# US/France Tax Questions



## adavidt (Jan 19, 2014)

Greetings from David Taylor,

I am a US Citizen - 77 years old
Wife US and French Citizen - 73 years old

We moved to France Oct 9th, 2013. Plan to live here for our remaining years. We are both retired.

We are both volunteers in the abatement of Human Trafficking for the United States. 

I have applied for and will receive my Carte d'Sejour by the 17th, of Feb.

Here is our Financial Situation:

We receive income from the US from the following sources: Social Security, IRA/ Investments, Rental Income from property that we own in the US, and a small amount of interest we receive from Bank Accounts.

My wife receives French income her Retirement, and her Social Security. We also understand that she will, in the future, be receiving some Royalty payments from her time as an actress in France.

We have used a CPA in the US for over the past 25+ years. 

The tax situation seems to be very complicated - can you give use some help and guidelines?

Thank you,

David Taylor


----------



## Bevdeforges (Nov 16, 2007)

Actually, most of this is rather simple.

As US citizens, you will always be obligated to file US tax returns.
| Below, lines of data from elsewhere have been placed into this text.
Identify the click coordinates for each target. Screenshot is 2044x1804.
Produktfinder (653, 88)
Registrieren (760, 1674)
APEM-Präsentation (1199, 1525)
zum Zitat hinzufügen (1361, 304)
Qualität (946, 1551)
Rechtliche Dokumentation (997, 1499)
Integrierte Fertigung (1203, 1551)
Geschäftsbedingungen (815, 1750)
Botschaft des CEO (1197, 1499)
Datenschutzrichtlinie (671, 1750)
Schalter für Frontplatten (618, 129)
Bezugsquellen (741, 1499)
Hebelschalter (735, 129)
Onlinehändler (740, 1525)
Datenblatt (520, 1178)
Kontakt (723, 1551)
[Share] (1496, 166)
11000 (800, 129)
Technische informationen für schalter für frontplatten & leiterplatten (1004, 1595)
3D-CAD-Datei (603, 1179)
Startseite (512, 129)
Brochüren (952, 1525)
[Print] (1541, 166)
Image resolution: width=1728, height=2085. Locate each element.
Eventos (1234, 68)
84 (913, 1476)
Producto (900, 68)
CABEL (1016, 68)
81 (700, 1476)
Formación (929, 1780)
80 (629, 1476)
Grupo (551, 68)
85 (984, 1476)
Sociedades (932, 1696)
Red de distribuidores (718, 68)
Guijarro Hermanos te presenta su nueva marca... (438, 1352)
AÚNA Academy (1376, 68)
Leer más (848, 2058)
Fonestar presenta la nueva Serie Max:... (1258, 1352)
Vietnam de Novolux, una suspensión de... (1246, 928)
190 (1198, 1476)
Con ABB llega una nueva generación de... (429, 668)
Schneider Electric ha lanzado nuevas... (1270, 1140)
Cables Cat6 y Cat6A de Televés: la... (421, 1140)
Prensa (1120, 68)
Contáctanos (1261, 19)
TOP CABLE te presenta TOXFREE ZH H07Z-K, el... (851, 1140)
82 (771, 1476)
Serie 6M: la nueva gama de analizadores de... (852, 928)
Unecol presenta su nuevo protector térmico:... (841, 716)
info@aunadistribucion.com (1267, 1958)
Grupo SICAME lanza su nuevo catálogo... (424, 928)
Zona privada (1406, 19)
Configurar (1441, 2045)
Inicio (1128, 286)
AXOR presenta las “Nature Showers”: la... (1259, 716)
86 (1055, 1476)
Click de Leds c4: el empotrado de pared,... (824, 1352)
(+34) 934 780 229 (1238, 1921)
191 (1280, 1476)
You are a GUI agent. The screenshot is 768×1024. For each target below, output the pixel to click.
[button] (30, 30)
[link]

As residents of France, you will also file a French declaration each year. Both the US and France require you to declare your worldwide income - though they define "income" a bit differently, so you may not be declaring exactly the same amounts to both governments.

In very general terms, you normally wind up paying income tax to the US on your US sources of income and to France on your French sources, but there may be some overlap. In France you must file together as a married couple (i.e. as a "household") but for the US you have the option to file jointly or separately - though joint usually works out the best.

Since you have only just arrived, however, you won't have to worry about French taxes until it comes time to file for 2014. This year, you will have to file US tax returns, but you have until June 15th because you are living overseas as of April 15th. June 15th, however, is the date by which your returns must reach the IRS.

It's a bit early yet but the IRS office in Paris usually publishes quite a bit of useful information for US citizens filing from overseas. I'll post a link once the information for this year starts showing up on the website. 

French income tax declarations aren't due until May or June for the prior year - and the forms normally don't appear in their final state until April. But many folks have reported excellent results by going in to see the tax office and asking for help with the forms. 

On the US side, the US Consulate publishes a list of attorneys (that includes tax attorneys) and the IRS page for the Paris office publishes a list of accountants who do US taxes.
Cheers,
Bev


----------